- Work to complete -
Only the lines from the one containing "Mobiliário (23, 94)" through the end of the data belong in the answer; reproduce them exactly.

Collection entries:
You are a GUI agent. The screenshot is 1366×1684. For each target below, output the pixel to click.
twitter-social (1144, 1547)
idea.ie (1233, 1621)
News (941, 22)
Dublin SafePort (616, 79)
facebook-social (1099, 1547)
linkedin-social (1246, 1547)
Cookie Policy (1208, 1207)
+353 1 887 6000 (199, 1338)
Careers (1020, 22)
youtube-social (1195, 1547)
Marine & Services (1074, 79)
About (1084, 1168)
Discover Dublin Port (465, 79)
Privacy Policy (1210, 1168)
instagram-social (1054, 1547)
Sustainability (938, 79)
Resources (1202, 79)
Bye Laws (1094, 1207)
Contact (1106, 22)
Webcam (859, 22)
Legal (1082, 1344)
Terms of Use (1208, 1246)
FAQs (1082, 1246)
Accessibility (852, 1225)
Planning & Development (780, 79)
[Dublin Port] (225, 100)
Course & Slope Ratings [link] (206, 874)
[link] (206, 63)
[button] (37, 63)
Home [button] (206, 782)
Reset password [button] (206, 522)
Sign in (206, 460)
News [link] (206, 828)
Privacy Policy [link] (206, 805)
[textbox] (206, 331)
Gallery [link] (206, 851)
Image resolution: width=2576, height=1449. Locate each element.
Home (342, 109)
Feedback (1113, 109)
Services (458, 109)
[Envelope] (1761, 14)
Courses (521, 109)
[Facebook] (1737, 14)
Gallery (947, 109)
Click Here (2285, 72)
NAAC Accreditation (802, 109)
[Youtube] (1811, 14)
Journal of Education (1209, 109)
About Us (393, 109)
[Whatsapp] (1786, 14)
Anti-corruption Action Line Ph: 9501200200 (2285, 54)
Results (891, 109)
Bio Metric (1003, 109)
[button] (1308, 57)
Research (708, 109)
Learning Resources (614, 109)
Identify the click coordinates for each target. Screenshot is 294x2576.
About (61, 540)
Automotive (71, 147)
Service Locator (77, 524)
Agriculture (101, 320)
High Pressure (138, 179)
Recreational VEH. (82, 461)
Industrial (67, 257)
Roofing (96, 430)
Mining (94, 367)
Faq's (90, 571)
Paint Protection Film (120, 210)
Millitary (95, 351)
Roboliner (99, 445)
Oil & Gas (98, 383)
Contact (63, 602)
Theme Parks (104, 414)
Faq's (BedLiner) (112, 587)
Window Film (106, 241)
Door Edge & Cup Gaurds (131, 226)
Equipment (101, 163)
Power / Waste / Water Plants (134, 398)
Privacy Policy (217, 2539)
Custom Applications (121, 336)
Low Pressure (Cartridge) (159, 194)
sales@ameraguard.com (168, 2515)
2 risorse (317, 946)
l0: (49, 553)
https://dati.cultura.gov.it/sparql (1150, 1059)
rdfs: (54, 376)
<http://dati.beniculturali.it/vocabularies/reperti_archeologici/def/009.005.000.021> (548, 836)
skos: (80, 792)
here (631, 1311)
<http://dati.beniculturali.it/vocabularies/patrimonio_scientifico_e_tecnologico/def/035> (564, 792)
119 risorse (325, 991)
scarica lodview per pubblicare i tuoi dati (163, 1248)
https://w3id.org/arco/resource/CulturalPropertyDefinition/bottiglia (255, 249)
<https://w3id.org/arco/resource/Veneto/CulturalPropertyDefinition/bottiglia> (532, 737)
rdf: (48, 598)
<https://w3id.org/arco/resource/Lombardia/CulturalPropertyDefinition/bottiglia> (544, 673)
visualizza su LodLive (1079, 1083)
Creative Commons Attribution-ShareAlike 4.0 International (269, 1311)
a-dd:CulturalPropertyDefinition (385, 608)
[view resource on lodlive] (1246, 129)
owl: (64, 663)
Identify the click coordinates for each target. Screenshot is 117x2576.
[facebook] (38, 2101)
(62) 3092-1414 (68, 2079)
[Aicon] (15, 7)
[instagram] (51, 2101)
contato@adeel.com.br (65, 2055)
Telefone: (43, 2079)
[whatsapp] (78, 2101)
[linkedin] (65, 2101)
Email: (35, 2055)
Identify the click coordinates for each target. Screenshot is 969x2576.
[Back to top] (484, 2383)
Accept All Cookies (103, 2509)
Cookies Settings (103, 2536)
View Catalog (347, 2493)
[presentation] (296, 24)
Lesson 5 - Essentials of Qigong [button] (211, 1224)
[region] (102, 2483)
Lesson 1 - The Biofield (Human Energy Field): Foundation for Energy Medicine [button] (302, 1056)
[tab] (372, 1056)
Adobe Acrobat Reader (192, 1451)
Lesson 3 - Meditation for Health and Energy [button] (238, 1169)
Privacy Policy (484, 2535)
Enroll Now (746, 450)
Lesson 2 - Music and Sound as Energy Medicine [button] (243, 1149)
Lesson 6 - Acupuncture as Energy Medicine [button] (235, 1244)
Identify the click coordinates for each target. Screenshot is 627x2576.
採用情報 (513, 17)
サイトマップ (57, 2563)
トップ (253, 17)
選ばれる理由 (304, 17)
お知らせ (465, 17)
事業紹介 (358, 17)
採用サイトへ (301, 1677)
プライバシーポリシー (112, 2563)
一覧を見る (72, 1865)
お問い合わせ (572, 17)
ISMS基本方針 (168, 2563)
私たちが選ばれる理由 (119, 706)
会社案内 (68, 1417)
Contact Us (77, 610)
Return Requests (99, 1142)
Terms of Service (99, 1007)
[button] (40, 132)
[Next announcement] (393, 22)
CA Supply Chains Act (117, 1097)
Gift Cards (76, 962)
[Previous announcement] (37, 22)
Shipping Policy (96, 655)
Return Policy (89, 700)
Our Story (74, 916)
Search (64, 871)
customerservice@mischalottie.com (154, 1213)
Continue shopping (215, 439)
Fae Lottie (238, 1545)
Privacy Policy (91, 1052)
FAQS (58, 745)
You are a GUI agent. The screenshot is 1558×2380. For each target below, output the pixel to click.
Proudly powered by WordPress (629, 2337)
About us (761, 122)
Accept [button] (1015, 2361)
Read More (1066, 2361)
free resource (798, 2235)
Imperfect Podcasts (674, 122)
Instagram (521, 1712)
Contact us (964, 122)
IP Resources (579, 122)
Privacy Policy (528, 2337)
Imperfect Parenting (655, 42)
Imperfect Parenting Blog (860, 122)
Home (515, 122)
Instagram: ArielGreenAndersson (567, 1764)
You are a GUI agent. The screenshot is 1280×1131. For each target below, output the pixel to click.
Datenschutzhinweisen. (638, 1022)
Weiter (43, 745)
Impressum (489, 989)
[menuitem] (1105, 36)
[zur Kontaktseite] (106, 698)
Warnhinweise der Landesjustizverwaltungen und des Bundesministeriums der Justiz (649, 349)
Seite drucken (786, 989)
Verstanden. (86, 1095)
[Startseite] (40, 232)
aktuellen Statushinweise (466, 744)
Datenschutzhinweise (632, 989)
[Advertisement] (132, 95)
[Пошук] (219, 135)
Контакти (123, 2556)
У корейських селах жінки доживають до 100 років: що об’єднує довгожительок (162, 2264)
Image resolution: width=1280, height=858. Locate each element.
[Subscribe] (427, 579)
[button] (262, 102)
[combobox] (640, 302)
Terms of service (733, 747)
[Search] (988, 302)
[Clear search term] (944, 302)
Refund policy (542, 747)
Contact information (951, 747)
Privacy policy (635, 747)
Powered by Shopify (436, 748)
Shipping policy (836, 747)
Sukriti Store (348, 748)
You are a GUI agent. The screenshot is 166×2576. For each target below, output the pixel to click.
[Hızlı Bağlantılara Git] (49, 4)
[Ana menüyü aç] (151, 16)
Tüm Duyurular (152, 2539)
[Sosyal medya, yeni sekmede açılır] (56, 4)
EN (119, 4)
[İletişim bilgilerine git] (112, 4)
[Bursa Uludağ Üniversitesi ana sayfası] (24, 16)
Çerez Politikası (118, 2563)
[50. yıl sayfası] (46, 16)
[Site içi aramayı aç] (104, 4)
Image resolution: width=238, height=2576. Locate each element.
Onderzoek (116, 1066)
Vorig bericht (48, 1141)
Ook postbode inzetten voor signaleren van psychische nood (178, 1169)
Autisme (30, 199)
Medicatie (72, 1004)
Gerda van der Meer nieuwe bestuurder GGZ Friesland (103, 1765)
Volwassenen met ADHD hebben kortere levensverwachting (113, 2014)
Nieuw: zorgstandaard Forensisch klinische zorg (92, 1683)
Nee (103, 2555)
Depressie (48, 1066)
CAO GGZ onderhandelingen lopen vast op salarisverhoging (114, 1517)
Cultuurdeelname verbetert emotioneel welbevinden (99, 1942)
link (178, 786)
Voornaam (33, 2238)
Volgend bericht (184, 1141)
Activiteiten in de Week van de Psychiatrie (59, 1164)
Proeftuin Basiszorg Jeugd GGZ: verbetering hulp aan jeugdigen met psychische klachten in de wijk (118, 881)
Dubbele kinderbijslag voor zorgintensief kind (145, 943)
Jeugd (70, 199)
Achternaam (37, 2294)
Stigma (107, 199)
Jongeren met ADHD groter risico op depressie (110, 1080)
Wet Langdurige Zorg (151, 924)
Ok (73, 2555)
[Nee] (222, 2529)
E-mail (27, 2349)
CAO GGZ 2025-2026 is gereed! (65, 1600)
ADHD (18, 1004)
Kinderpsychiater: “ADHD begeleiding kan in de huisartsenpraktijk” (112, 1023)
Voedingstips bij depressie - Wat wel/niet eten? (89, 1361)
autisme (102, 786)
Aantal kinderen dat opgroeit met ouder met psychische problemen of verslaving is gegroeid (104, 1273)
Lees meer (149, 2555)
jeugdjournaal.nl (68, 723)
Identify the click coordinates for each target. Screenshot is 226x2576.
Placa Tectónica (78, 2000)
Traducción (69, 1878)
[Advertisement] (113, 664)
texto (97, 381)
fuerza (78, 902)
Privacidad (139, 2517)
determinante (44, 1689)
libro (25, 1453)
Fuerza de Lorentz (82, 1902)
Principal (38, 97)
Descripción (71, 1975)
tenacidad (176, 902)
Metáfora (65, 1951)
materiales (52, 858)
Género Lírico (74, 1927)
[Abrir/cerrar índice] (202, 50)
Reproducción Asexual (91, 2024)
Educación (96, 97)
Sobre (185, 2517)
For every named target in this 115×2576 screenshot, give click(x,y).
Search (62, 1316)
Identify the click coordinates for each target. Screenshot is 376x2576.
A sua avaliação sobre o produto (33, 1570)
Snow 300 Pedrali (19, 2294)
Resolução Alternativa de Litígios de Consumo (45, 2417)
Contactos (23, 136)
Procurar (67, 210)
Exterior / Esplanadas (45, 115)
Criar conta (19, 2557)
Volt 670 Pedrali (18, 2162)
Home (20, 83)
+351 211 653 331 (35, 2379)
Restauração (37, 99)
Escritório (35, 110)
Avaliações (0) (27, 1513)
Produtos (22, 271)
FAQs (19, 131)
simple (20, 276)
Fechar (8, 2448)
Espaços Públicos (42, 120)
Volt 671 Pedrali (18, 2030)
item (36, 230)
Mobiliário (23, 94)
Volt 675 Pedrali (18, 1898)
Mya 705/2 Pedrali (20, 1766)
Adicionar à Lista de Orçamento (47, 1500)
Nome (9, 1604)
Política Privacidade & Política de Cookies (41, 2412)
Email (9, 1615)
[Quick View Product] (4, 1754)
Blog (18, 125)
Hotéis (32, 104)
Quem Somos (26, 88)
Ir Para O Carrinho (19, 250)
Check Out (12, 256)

- Response to the exercise -
Mobiliário (23, 94)
Volt 675 Pedrali (18, 1898)
Mya 705/2 Pedrali (20, 1766)
Adicionar à Lista de Orçamento (47, 1500)
Nome (9, 1604)
Política Privacidade & Política de Cookies (41, 2412)
Email (9, 1615)
[Quick View Product] (4, 1754)
Blog (18, 125)
Hotéis (32, 104)
Quem Somos (26, 88)
Ir Para O Carrinho (19, 250)
Check Out (12, 256)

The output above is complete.